La mobilité et la propriété sont contradictoires. Il est évident, même pour un étranger, que la richesse devient vite un embarras plutôt qu’un avantage.
On est tenté de dire que les chasseurs sont des êtres humains « non économiques ». Du moins en ce qui concerne les biens non indispensables à la subsistance, ils sont à l’opposé de la caricature immortalisée sur la première page des Principes généraux de l’Économie. Leurs besoins sont réduits et, par rapport à ces besoins, leurs moyens sont abondants. Par conséquent, ils sont « comparativement sans pressions matérielles », n’ont « aucun sens de la possession », témoignent d’un « sens de la propriété non développé », sont « absolument indifférents aux pressions matérielles », manifestent un « manque d’intérêt » à développer leur équipement technique.
Or, du point de vue économique il semble erroné de dire que leurs besoins sont « restreints », que leurs désirs sont « circonscrits » ou même que leur notion de richesse est « limitée ». Ces mots présupposent l’existence d’un Être humain économique, et impliquent que les chasseurs luttent contre leur propre mauvaise nature, laquelle est finalement refrénée par un voeu de pauvreté culturel. Ils comportent l’idée de renonciation à un instinct de possession qui, en réalité, ne s’est jamais développé, celle de la suppression de désirs que l’on n’a jamais eus. Ce n’est pas que les chasseurs et les cueilleurs aient maîtrisé leurs « impulsions » matérialistes : ils n’en ont jamais fait une institution.
On peut affirmer avec des arguments solides que les chasseurs et les cueilleurs travaillent moins que nous ; la quête de nourriture, loin d’être une activité continuelle, est intermittente ; leurs moments de loisir sont abondants, et le temps de sommeil par personne et par jour y est, sur l’ensemble de l’année, plus grand que dans n’importe quel autre type de société.
Les personnes les plus « primitives » du monde ont peu de possessions, mais elles ne sont pas pauvres. La pauvreté ne vient pas du faible volume de biens matériels ; elle ne vient pas non plus du seul rapport entre la fin et les moyens ; elle est, par-dessus tout, le résultat des rapports entre les personnes. Les chasseurs n’étant pas obsédés par l’idée de pénurie engendrée par le marché, leurs tendances économiques sont peut-être plus solidement fondées sur l’abondance que les nôtres.

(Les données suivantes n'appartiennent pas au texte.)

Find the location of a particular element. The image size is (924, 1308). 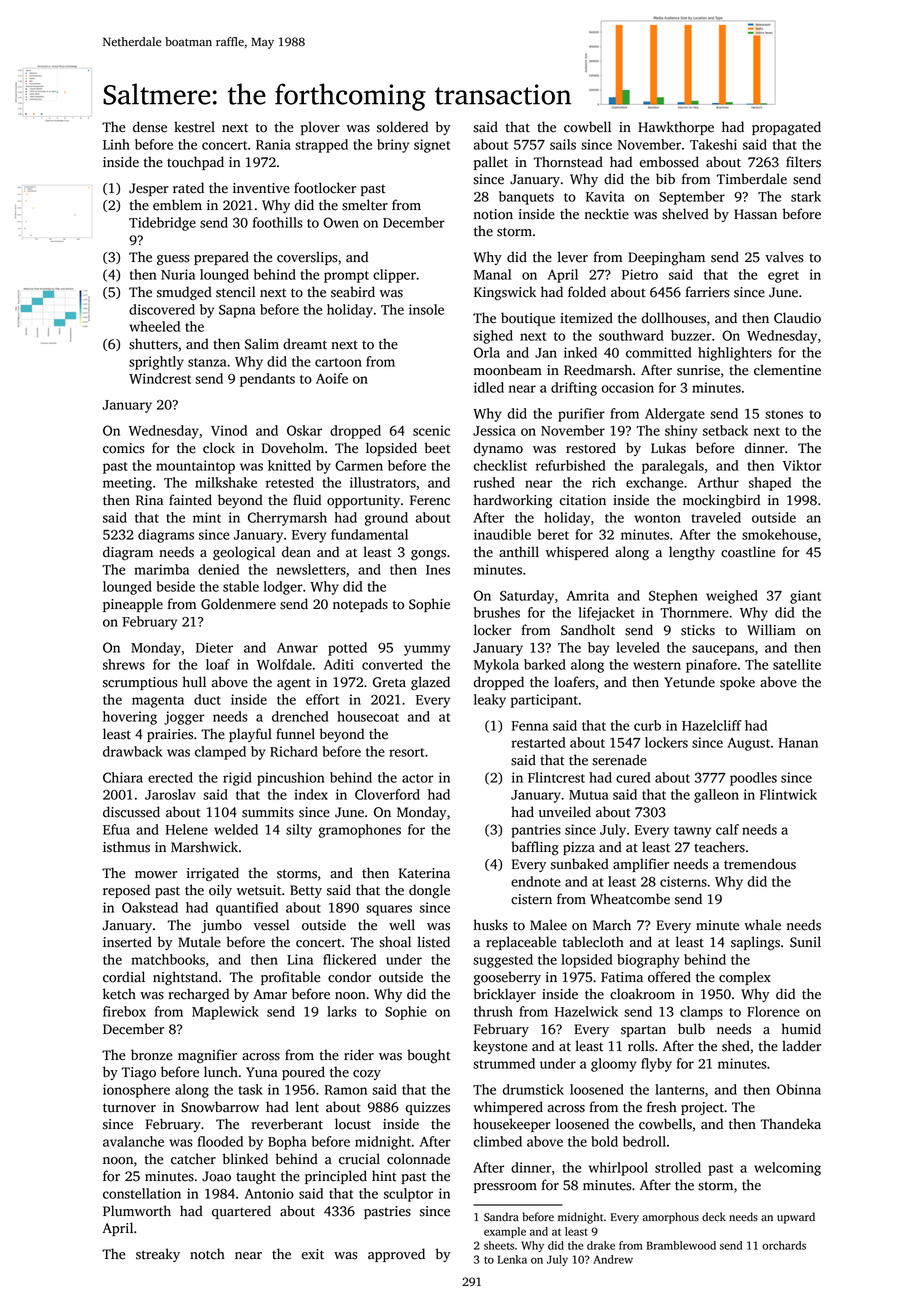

Une vision holistique de la santé impliquerait peut-être de nous tourner vers l’origine même de nos sociétés pour y chercher non seulement la santé, mais des sociétés saines. Dans ce sens, pour nombre de ceux qui vivent dans les « riches » sociétés modernes, le simple fait de se libérer d’un quelconque besoin représenterait un pas vers la bonne santé.